«Ну, ма-амочка!»
* * *
Нелегкие девяностые, благодаря найденному отцом применению познаний в области стекляшек-железячек, родители пережили довольно безболезненно – и к концу их мама уже могла позволить себе дорогой фотоальбом «Николай II и члены императорской семьи», а также поменять стиральную машину, холодильник, и даже посетить город грез – шумный, нервный и никелированный Париж.
и, наконец, собралась в Бельск Подлясский, посмотреть… «Поместье» оказалось небольшим двухэтажным домом, в котором давно уже завелись харчевня с гостиницей ( Dworek Smulskich – hotel, bar i restaurant), облюбованная местными пьяницами. Выглядело все это запущенно и убого. Расспросы привели к тому, что хозяин (толстый усач) с вызовом заявил: «Теперь я тут хозяин!» (по польским законам, неожиданные наследники домик-то могли, пожалуй, и отобрать), но потом, поняв, что это не о том, расслабился, и рассказал, что да, вроде, жил тут когда-то русский полковник, а кладбище вот там, неподалеку – а уж получив сотню dollarow amerikanskych на уход за могилами Смольских, так и вообще стал необычайно любезен, и громко сообщал соседям, что – графиня пшиехала.
… кладбище было старым и красивым, и в местном музее тоже было что посмотреть.
в остальном – глухое польское захолустье.
* * *
обнаружившиеся в бельском доме старые фотографии:
дед, пра-бабушка и пра-пра-бабушка, a la Belle Epoque ...
так объяснила мама, хотя, вообще-то для меня они выглядят одного возраста.
хотя, может, и правда - прабабушка была немкой, а у дамы слева явно нерусский тип лица.
Смольские на варшавской улице. Очень, по-моему, трогательна эта забинтованная столетней давности девочкина коленка...
* * *
к двухтысячным мама вышла на пенсию, решив посвятить образовавшийся досуг семье, сезонным заготовкам яблочного варенья, чтению переписки Цветаевой с Пастернаком и вязанию в кресле перед телевизором – которых в доме завелось уже три штуки.
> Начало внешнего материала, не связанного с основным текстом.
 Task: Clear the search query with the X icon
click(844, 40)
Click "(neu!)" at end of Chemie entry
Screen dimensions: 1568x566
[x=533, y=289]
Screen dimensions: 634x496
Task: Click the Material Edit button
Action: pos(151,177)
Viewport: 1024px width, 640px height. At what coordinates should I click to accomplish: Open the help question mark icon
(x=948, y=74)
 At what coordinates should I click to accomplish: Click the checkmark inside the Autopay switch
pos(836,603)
но ожидаемого спокойствия не получилось, поскольку необходимо было тревожиться по нескольким поводам: поступления младшего сына в институт (завод с матом и водкой!), долгого отсутствия старшего сына, застрявшего непонятным и незаконным образом где-то во Франции, а потом, после возвращения – огорчения из-за его (моей) упорной бездетности («Ну сделай мне внучка, пожалуйста! Не бойся, я у тебя его заберу, можешь мотаться где хочешь…»), отцовских недомоганий («Юра! А ты принял свои таблетки?»), второго мой деда, уже лежачего, и еще одного престарелого родственника, дяди Гриши, которому тоже нужно приготовить и постирать («С ума сведут меня эти деды!») – а потом, когда, вроде, можно б и передохнуть – затеянный ремонт квартиры, облака строительной пыли («Но мне же совсем нельзя этим дышать!») и попытки подружиться с рабочими («А как у вас, там, дома, ну – дела?») да, мама бегающая и беспокоящаяся, и охающая, что все это уж ну совсем невмоготу, а потом:
«Ну вас всех на фиг, я пошла смотреть свою сивуху!»
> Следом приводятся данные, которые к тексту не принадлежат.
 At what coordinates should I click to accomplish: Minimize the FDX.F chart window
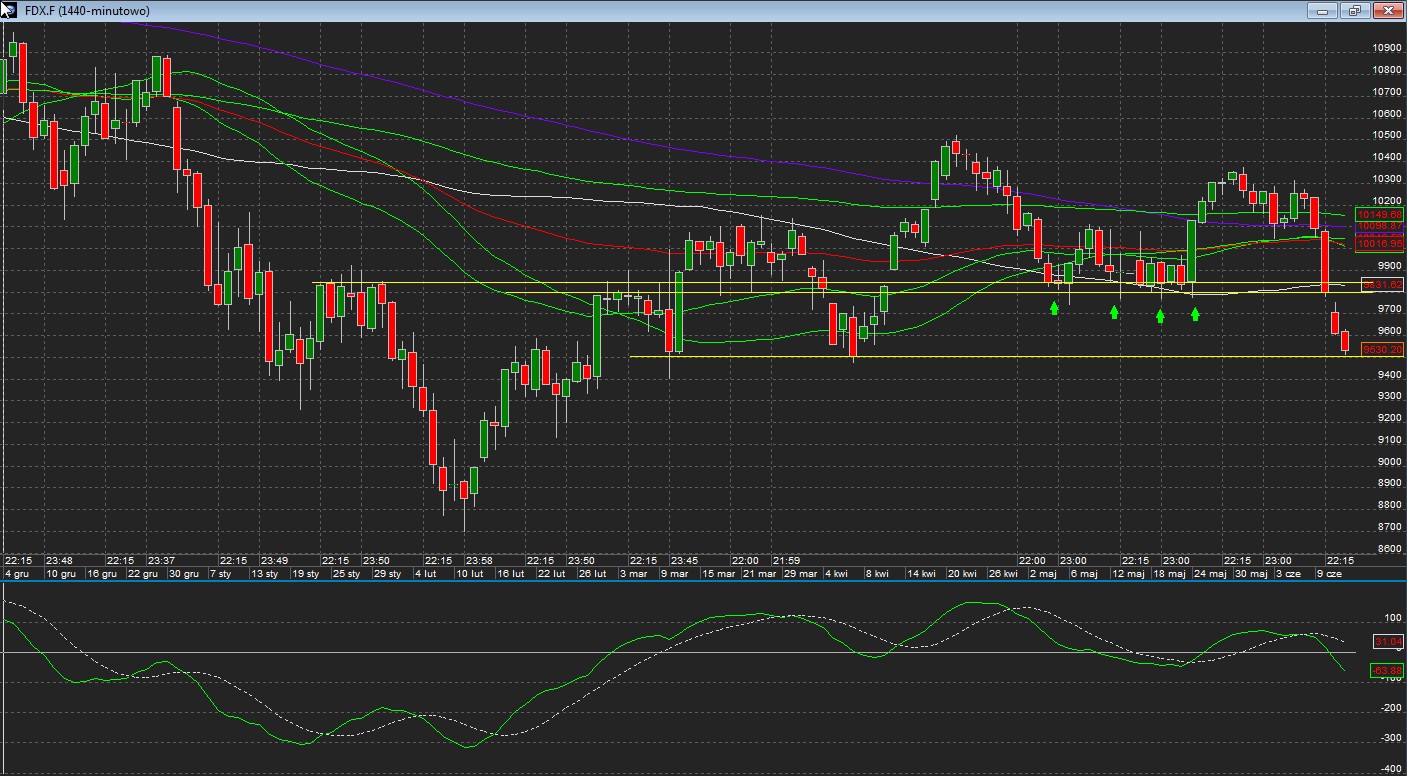point(1324,10)
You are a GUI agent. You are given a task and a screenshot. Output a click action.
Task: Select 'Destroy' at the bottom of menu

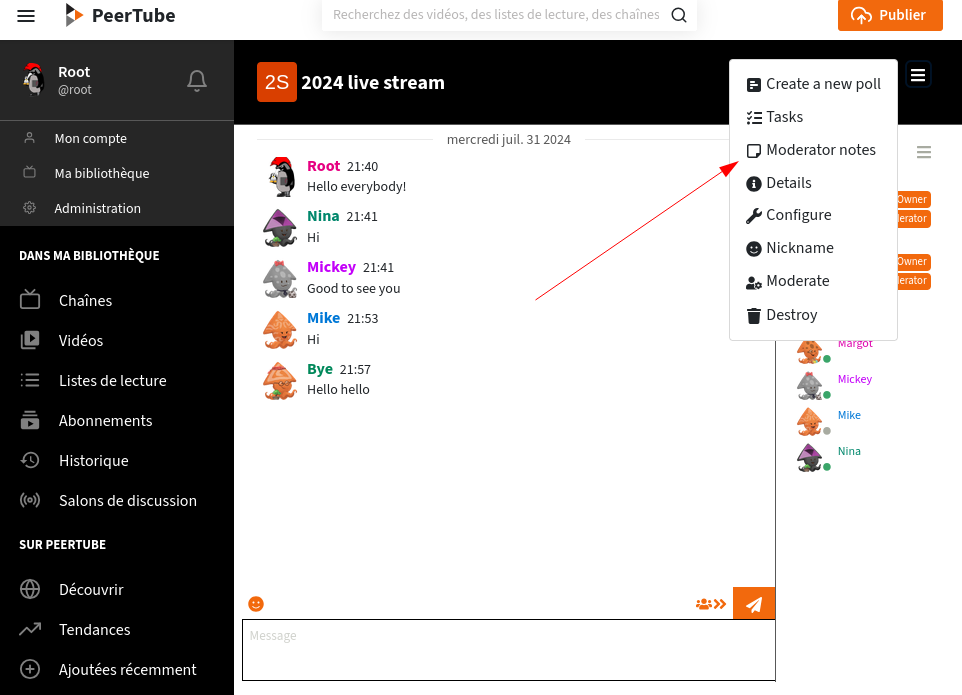791,315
и - в кресло, на колени муркающего кота и вязание, и телевизор с глупейшим дамским сериалом (я, признаться, посмеивался – и она, смущенно маша рукой: «Ну что? что? ну, сама все знаю… все равно вам этого не понять!»
- или по телефону, подруге: «А знаешь, зайчик, сейчас в Пушкинском идет такая выставка – давай-ка мы с тобой сходим, а?»
* * *
Как-то, я зашел навестить родителей, и застал маму в слезах.
на мои расспросы она всхлипнула: «Умирает ваша мама!». Врачи обнаружили у нее в груди опухоль.
* * *
Поразительно, как в больнице, где маме делали операцию – со старым парком, видимо, бывшей чьей-то усадьбой –
прогуливающиеся, присевшие на скамеечках больные – раковые больные! – вели все эти такие обычные беседы, посмеивались, обсуждали футбол, вязание, политику, родственников и рецепт запекания какого-нибудь особого пирога – на самом деле, ничего поразительного, и слава Богу что все устроено именно так.
мама познакомила меня то ли Риммой, то ли с Ириной, тетушкой ее возраста, с которой у них нашлось много общих тем – тотчас же из деликатности оставившей нас наедине.
мы немножко прогулялись по парку, нашли, действительно, усадьбу с колоннами – и полюбопытствовали первым этажом, дальше которого нас не пустили.